We'll look to avoid a wasted purchase by covering seven tremolo pedals that are the absolute best in the business. Our assessment will take into account, price, features and their "subjective" overall reputation.
The seven tremolo pedals listed will be reviewed in detail.
Furthermore, our "honorable mentions" section (below) won't get their own reviews, but are also worth a look. If you're in search of a particular bargain (a few of these are much cheaper) or a different brand, might be especially helpful.
For example, the Boss TR-2 tremolo pedal (like most Boss pedals) is a great value buy at under $99.
Also, in the following list, budget deals have been labeled with a green "cheap" tag.
If I could pick two...
The Keeley DynaTrem is a dynamic tremolo effect that can be set to have either speed or depth react to your strumming rhythm. There’s also a third setting called the SHAPE control that adds reverb. It’s one of the easiest tremolo pedals to use and well-worth the consideration of all "set it and forget it" fans.
The Latitude Deluxe has more options than I've seen in any other tremolo pedal. It sounds great out of the box yet, still has a ton of versatility, making it an easy top pick. Many consider the Latitude to be the tinkerer's most ideal tremolo pedal. If money grew on trees, I'd own two of them.
Pedal cabling or couplers?
For cabling between pedals, I recommend using the Planet Waves right-angle patch cables, which are low capacitance, shielded (practically noiseless) and come cheap in packs of three.
Shielded, low-capaciatance Planet Waves patch cables help cut down on noise and pedal hiss.
Gold pedal couplers will have the same effect and significantly reduce noise between pedals.
While researching this post, I looked not only to my own experience but, also to forums, subreddits, product reviews and a number of other community resources. I wanted to make certain that I was highlighting the most loved and best-sounding tremolo pedals available.
Because thorough research is the only way one can make an informed purchase.
Before we get to the best tremolo pedals, we'll take a comprehensive look at what makes a good tremolo, in general.
You can also skip straight to the pedals, if you so choose.
History of the Tremolo Effect
Leo Fender began including the effect, often calling it “vibrato,” in a number of his amplifiers. He used a technology that turned amplifier tubes on and off, which created the sweeping volume effect of tremolo. This made it really easy to package the effect within an amplifier's preamp.

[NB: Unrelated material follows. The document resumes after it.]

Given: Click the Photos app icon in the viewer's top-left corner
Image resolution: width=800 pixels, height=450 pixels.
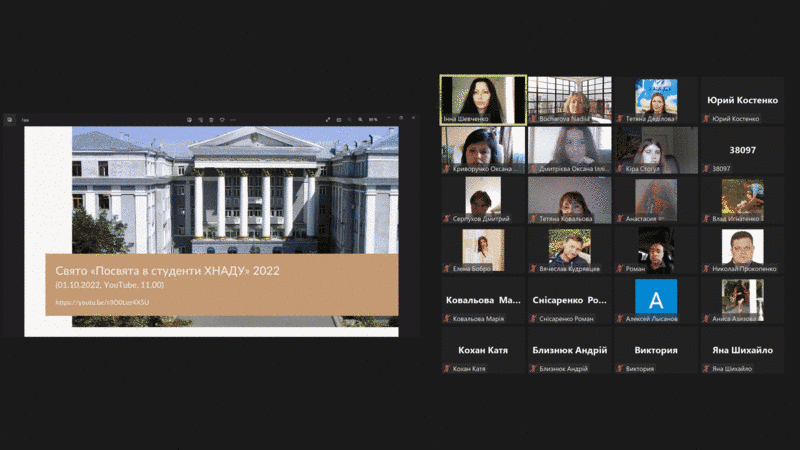Looking at the screenshot, I should point(9,119).
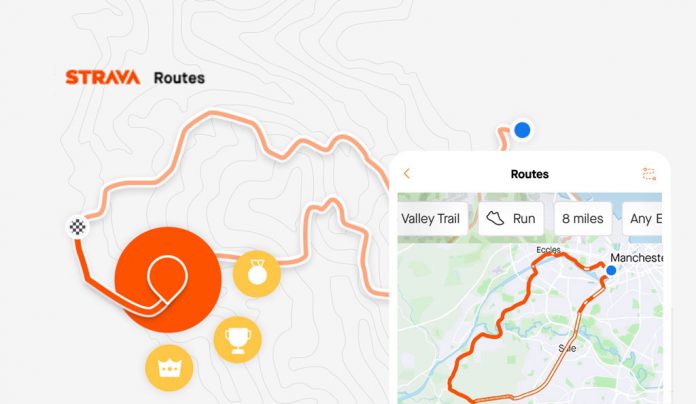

The sound effect would eventually be produced by an opto-isolator, which created the varying waveforms (more on this later).
An old DeArmond tremolo box. | Flickr Commons Image via Germanium
Amps that include tremolo are still fairly common. However, I'm assuming you either don’t own one or you’re looking for a tremolo effect that’s more customizable.
In my experience, the pedal-based tremolos are exactly that, offering features and perks that are more versatile than the built-in amp versions.
A Smaller Quality Gap
The wide deployment of tremolo effects in amplifiers is partly due to the fact that the quality difference between a good and bad tremolo pedal is far less than that of, say, a good and bad delay.
In other words, it’s a simple effect to create. Like making boxed macaroni and cheese, it’s hard to screw up.
Since tremolo is one of the most easily constructed effects, you can get by with some of the cheaper options.
However, in this post we’re looking for the best tremolo pedals available and aren’t as worried about cost.
Just note that you are more likely to get away with cheapening out on these than almost any other pedal.
What is the tremolo effect?
What exactly is a tremolo and what does it do?
In its simplest form, the tremolo effect is a series of oscillating volume swells. Variance, degree and shape of those swells will change depending on which pedal you’re dealing with.
It can create either a quick, pulsating sound (modern tremolo) or it can take the form of a watery, modulated tone (classic tremolo) that’s similar to a flanger.
The tremolo effect, in its simplest form, is a series of oscillating volume swells.
Modern tremolos use a waveform that’s more choppy and rhythmic (the helicopter sound) where volume drops in and out at a quicker pace.
Classic tremolo is a slower, more modulated sound that’s reminiscent of the surf rock and pop of the 1960s.
Most tremolo pedals of our day, as well as all the units mentioned here, can handle both styles.
The Three Waveforms
To target a really good tremolo pedal, you should first understand the three basic tremolo waveforms.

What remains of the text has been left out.